→ CONSIGNES
• a. D'après le texte d'étude, quelle culture a refusé de baisser la garde face à la propension humaine à l'artifice et au monstrueux ?
• b. Dressez la liste des dramaturges nommés dans le texte d'étude.
• c. Transcrivez le passage du texte d'étude de « L'ambivalence s'implante ainsi » à « bon cet effort ? ».

→ TEXTE D'ÉTUDE
————————

L'ambivalence s'implante ainsi sous notre nez et sans résistance. Est monstrueux ce qui semble l'être à tel moment et dans tel contexte ; ne l'est plus ce que le modernisme accepte ou tolère sans sursauter. Il faut désormais un effort sérieux pour ressentir un ébranlement de l'être devant ce qui devrait toujours appartenir au monde du scandaleux, du monstrueux, de l'inacceptable. Mais à quoi bon cet effort ?

1.3 Artifice, monstruosité et système politique
Aussi prompts à combler le vide que peut l'être la nature, les gouvernants comprirent vite le parti à tirer de l'artifice et du monstrueux. Rares sont les cultures qui, tout en constatant la propension humaine à l'artifice et au monstrueux, ont refusé de baisser la garde. La Grèce antique fut de celles-là. La démesure fait souvent surface dans les mythes grecs, mais sa transgression des normes fut cent fois utilisée à des fins pédagogiques et politiques. De Prométhée à Icare, les dérapages furent nombreux, mais aussitôt rattrapés par le destin ou, si l'on préfère, la condition humaine. La monstruosité renaissait de ses cendres, mais la raison persistait à vanter le bon sens. Le minotaure et Thésée, les Gorgones, les adversaires d'Hercule, l'inceste et le parricide d'Oedipe, autant de monstruosités, mais autant de leçons propres à frapper l'imagination. Le théâtre grec racontait l'implacable et monstrueux enchaînement des vengeances, puis il agenouillait les humains aux pieds d'Athéna et inventait le pardon. Rare exemple de sagesse. Peut-être doit-il quelque chose au fait que, face aux dramaturges Sophocle, Eschyle et Euripide, la petite Athènes enfanta les penseurs Socrate, Platon et Aristote. Chose certaine, les artifices d'une certaine rhétorique mercantile et le monstrueux désordre de l'Olympe se heurtèrent à Athènes à un sens aigu de l'équilibre et de l'éthique. Comme disait, je crois, Nietzsche, « les chrétiens eurent un Dieu qu'ils ne méritaient pas, les Grecs n'eurent pas les dieux qu'ils méritaient ».

————————

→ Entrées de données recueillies
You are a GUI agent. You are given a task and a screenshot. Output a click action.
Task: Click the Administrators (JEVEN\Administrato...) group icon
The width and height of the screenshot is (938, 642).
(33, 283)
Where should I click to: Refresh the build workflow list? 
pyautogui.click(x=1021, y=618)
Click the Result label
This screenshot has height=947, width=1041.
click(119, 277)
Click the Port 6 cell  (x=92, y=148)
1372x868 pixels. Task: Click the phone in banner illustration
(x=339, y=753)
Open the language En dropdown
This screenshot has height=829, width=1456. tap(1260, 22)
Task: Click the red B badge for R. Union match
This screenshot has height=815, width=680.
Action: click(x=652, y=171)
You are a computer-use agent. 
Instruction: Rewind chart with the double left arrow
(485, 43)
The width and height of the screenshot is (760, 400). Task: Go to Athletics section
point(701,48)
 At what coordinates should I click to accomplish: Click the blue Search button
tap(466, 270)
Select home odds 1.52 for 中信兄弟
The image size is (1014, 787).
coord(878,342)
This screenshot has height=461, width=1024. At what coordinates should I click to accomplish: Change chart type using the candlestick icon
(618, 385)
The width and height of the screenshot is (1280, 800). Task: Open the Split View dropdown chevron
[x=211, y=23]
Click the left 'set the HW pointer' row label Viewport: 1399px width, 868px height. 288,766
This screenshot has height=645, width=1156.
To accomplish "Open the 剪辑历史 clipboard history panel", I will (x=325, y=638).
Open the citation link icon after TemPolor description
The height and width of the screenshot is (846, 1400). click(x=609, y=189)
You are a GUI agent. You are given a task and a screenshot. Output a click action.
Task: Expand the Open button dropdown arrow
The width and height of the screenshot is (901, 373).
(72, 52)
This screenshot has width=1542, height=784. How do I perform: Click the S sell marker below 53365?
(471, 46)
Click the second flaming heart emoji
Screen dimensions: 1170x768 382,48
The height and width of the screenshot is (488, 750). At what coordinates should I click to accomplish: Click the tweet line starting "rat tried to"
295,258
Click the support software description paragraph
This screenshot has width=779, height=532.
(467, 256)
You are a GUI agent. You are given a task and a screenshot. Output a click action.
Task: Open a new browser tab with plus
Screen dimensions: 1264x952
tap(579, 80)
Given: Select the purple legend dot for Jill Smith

————————

→ RÉSULTATS DE L'EXERCICE
• a. La Grèce antique.

• b. Sophocle, Eschyle, Euripide

• c.
L'ambivalence s'implante ainsi sous notre nez et sans résistance. Est monstrueux ce qui semble l'être à tel moment et dans tel contexte ; ne l'est plus ce que le modernisme accepte ou tolère sans sursauter. Il faut désormais un effort sérieux pour ressentir un ébranlement de l'être devant ce qui devrait toujours appartenir au monde du scandaleux, du monstrueux, de l'inacceptable. Mais à quoi bon cet effort ?